Now download all of the video ngram ZIP files and unpack them:

mkdir IMAGES
time cat IDS | parallel --eta 'wget -q https://storage.googleapis.com/data.gdeltproject.org/gdeltv3/iatv/visualexplorer/{}.zip -P ./IMAGES/'
time find ./IMAGES/ -depth -name '*.zip' | parallel --eta 'unzip -n -q -d ./IMAGES/ {} && rm {}'

And finally, run YOLOv8's pretrained ImageNet-based classifier model across each broadcast. After extensive experimentation, we found that the "medium" model yielded the best balance of speed and accuracy. Larger models in some cases had reduced accuracy on this specific dataset in terms of recognizing military-related imagery.

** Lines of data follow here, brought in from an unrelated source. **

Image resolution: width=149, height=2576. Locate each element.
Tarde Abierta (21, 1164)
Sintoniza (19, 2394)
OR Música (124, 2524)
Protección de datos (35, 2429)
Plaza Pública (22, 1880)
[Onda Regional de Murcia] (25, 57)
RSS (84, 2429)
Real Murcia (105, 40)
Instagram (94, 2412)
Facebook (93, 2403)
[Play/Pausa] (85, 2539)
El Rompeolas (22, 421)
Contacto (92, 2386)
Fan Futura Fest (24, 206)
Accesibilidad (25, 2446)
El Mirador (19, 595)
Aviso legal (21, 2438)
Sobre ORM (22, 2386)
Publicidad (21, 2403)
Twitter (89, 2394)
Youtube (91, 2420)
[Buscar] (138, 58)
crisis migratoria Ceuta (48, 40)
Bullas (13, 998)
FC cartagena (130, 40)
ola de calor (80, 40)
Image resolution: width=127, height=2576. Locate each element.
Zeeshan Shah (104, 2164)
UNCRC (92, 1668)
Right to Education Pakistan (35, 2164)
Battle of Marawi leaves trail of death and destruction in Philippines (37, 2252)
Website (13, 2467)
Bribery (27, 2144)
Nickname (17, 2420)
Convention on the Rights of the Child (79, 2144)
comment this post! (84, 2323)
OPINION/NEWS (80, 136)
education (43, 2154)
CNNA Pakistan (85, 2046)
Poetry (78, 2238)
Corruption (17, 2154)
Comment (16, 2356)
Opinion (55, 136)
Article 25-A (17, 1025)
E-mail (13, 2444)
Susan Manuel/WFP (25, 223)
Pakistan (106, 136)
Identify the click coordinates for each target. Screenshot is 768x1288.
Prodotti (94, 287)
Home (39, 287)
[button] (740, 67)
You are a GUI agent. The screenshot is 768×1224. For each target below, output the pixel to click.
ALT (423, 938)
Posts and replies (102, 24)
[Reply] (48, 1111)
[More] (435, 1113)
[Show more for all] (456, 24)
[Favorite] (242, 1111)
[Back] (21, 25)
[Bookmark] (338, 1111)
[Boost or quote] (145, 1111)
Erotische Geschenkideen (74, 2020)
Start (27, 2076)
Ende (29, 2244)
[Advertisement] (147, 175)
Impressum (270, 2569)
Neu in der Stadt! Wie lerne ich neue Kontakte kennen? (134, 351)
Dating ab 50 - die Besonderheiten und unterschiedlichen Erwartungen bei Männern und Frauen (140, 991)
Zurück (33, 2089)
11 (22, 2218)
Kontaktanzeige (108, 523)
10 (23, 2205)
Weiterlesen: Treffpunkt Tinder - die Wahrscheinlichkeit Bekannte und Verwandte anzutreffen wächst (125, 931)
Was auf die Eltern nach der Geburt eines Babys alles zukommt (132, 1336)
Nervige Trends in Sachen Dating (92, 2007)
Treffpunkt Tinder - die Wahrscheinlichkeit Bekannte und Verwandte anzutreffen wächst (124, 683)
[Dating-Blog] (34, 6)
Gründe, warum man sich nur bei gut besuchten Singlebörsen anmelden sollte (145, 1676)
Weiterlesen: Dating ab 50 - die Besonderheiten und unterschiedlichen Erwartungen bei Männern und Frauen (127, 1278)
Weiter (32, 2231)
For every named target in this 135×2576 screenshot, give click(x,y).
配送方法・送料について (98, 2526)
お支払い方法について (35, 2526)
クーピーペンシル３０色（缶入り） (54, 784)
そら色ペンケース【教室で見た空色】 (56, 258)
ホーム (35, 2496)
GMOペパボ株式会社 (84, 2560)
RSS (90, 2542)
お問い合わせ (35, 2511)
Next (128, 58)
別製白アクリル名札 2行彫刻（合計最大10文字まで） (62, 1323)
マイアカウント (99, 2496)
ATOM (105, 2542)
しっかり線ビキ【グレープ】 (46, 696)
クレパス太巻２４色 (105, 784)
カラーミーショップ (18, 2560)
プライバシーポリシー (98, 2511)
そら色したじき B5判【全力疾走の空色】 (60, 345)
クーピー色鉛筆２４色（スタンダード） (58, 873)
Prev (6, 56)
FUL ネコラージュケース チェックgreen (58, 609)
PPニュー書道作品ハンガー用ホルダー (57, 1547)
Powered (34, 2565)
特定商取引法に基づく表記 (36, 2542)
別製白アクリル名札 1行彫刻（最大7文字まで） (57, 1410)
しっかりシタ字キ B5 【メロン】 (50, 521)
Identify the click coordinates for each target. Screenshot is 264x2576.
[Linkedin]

With YOLOv8's CLI, this requires literally just a single line to run across the entire 714,000 image archive:

time cat IDS | parallel -j 1 --eta 'yolo classify predict model=yolov8m-cls.pt source="./IMAGES/{}/*.jpg" &> ./IMAGES/{}.CLASSIFY.M.TXT'

That's it! The end result will be a file ending with ".CLASSIFY.M.TXT" for each broadcast. Each file looks like the following, with an informational header and one row per image:

Ultralytics YOLOv8.0.43 🚀 Python-3.7.3 torch-1.13.1+cu117 CUDA:0 (Tesla T4, 14910MiB)
YOLOv8m-cls summary (fused): 103 layers, 17043656 parameters, 0 gradients, 42.7 GFLOPs

image 1/2262 /dev/shm/IMAGES/RUSSIA1_20220729_143000_60_minut/RUSSIA1_20220729_143000_60_minut-000001.jpg: 224x224 stage 0.19, television 0.11, vending_machine 0.04, home_theater 0.04, monitor 0.04, 7.5ms
image 2/2262 /dev/shm/IMAGES/RUSSIA1_20220729_143000_60_minut/RUSSIA1_20220729_143000_60_minut-000002.jpg: 224x224 car_wheel 0.29, Petri_dish 0.14, spotlight 0.13, electric_fan 0.09, water_bottle 0.04, 7.5ms
image 3/2262 /dev/shm/IMAGES/RUSSIA1_20220729_143000_60_minut/RUSSIA1_20220729_143000_60_minut-000003.jpg: 224x224 coil 0.43, maze 0.09, electric_fan 0.05, spotlight 0.04, car_wheel 0.02, 7.2ms
image 4/2262 /dev/shm/IMAGES/RUSSIA1_20220729_143000_60_minut/RUSSIA1_20220729_143000_60_minut-000004.jpg: 224x224 magnetic_compass 0.49, odometer 0.27, electric_fan 0.04, washer 0.02, car_wheel 0.02, 7.3ms
image 5/2262 /dev/shm/IMAGES/RUSSIA1_20220729_143000_60_minut/RUSSIA1_20220729_143000_60_minut-000005.jpg: 224x224 spotlight 0.11, fountain 0.10, theater_curtain 0.09, home_theater 0.07, cinema 0.06, 7.3ms

We then created a simple PERL script called "parse_yoloclassify.pl" to merge all of these files together and remove the headers and extraneous information from each line, translating them into a simple TSV file of "imagefilename,labels" and additionally creating a timeline of military-related imagery for the graph above:

#!/usr/bin/perl

open(FILE, $ARGV[0]); binmode(FILE, ":utf8");
open(OUT, ">$ARGV[0].PARSED.TXT"); binmode(OUT, ":utf8");
while(<FILE>) {
   $image = ''; $labels = ''; ($image, $labels) = $_=~/\/([^\/]+\.jpg): \d+x\d+ (.*), /;
   if ($image ne '') {
      $date = ''; ($year, $mon, $day) = $image=~/_(\d\d\d\d)(\d\d)(\d\d)_/; $TIMELINE_TOT{"$mon/$day/$year"}++;
      if ($labels=~/tank|half_track|rifle|assault_rifle|warplane|missile|projectile|cannon|military_uniform|bulletproof_vest|mortar|aircraft_carrier|submarine/) { $TIMELINE_MATCH{"$mon/$day/$year"}++; };
      print OUT "$image\t$labels\n";
   }
}
close(FILE);
close(OUT);

open(OUT, ">./TIMELINE.TXT");
foreach $date (keys %TIMELINE_TOT) {
   $tot = $TIMELINE_TOT{$date} + 0;
   $match = $TIMELINE_MATCH{$date} + 0;
   print OUT "$date\t$match\t$tot\n";
}
close(OUT);

And run:

cat ./IMAGES/*.TXT > ./MERGED.TXT
time ./parse_yoloclassify.pl ./MERGED.TXT

Analyzing 2.8 million seconds of airtime via 714,000 video ngram images is quite literally that simple using YOLOv8!